* _Document section_
* BEGIN *
Wednesday, February 26th, 2020 08:20 | By
Independent Electoral and Boundaries Commission chair Wafula Chebukati. Photo/PD/File

Kenyans will have to wait a little longer to have in a place a fully-constituted Independent Electoral Boundaries Commission (IEBC).

Already, there is push and pull over whether to recruit more commissioners to meet the mandatory seven or disband the Wafula Chebukati-led agency.

The jostling comes at a time the electoral commission is also supposed to begin boundaries review and delimitation amid budgetary crisis.

The Building Bridges Initiative (BBI) report, which is in its second phase of popularisation has called for the disbandment of the commission and new commissioners are picked to conduct the 2022 General Election.

But on Thursday last week, Senators proposed far-reaching amendments to the IEBC Amendment Bill, 2019 that seeks to put in place a selection panel to fill the four vacancies at the electoral body.
* END *
* _Set problem 1_
From the IEBC article, extract the passage starting with "Already, there is" and going on through "the electoral body.".
* _Set problem 2_
Answer these questions about the IEBC article:
(a) Who chairs the Independent Electoral and Boundaries Commission?
(b) How many commissioners is the mandatory number for the commission?
(c) How many vacancies at the electoral body would the selection panel fill?

* _Provided material_
* BEGIN *
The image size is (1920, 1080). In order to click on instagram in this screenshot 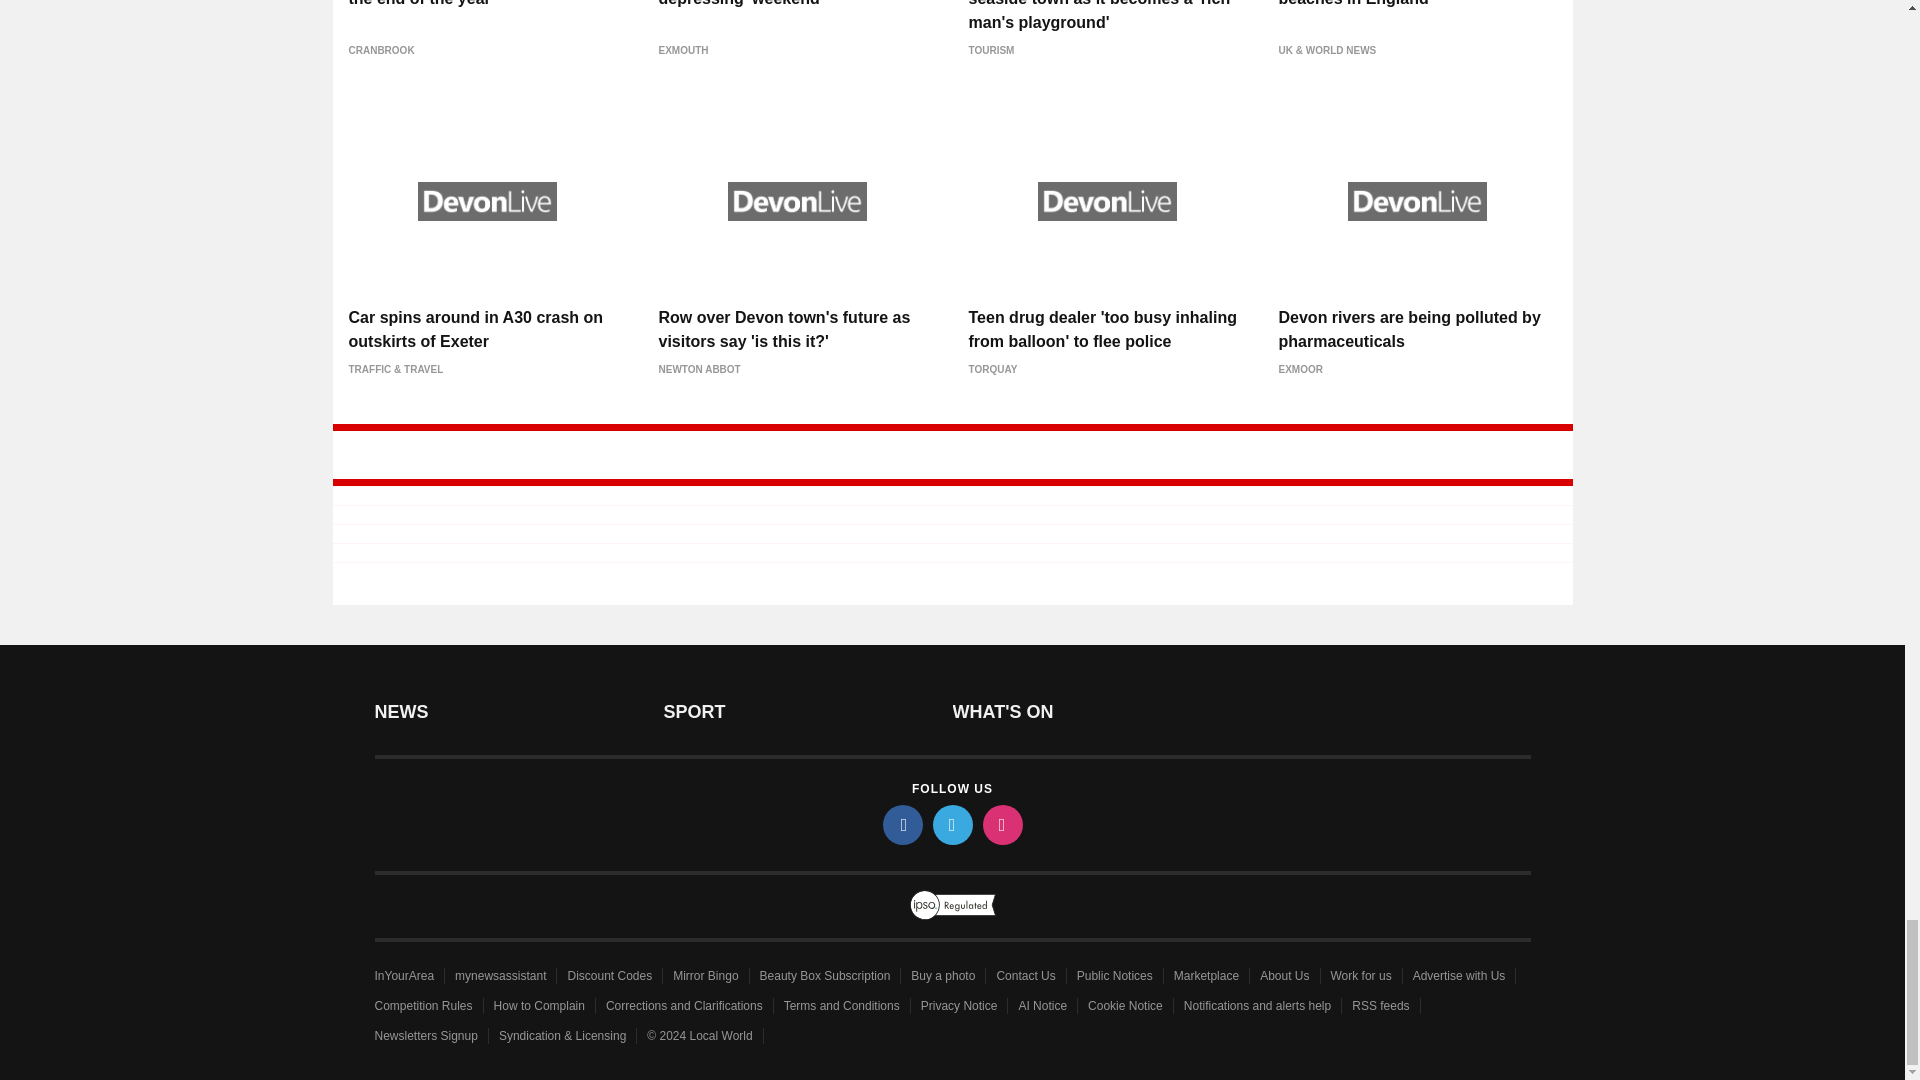, I will do `click(1001, 824)`.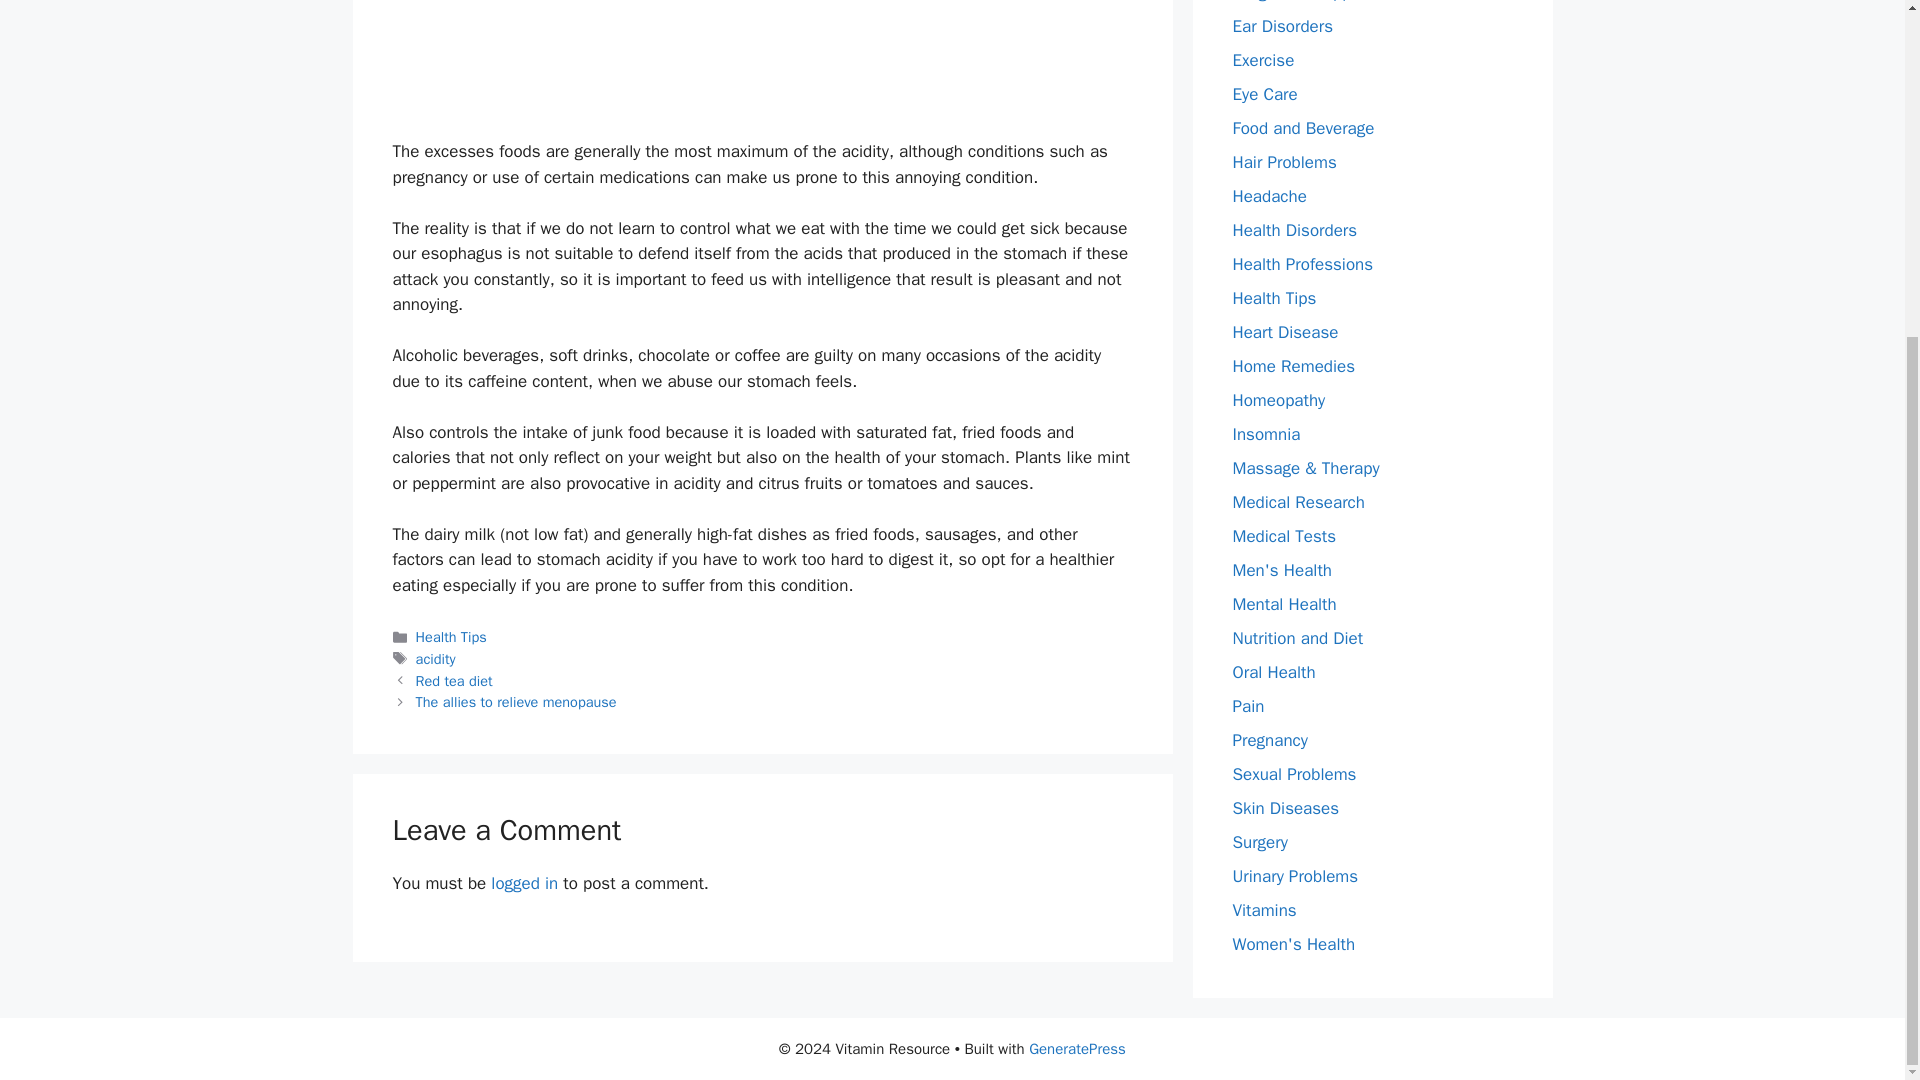  Describe the element at coordinates (1284, 162) in the screenshot. I see `Hair Problems` at that location.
* END *
* _Correct answer 1_
Already, there is push and pull over whether to recruit more commissioners to meet the mandatory seven or disband the Wafula Chebukati-led agency.

The jostling comes at a time the electoral commission is also supposed to begin boundaries review and delimitation amid budgetary crisis.

The Building Bridges Initiative (BBI) report, which is in its second phase of popularisation has called for the disbandment of the commission and new commissioners are picked to conduct the 2022 General Election.

But on Thursday last week, Senators proposed far-reaching amendments to the IEBC Amendment Bill, 2019 that seeks to put in place a selection panel to fill the four vacancies at the electoral body.

* _Correct answer 2_
(a) Wafula Chebukati
(b) Seven
(c) Four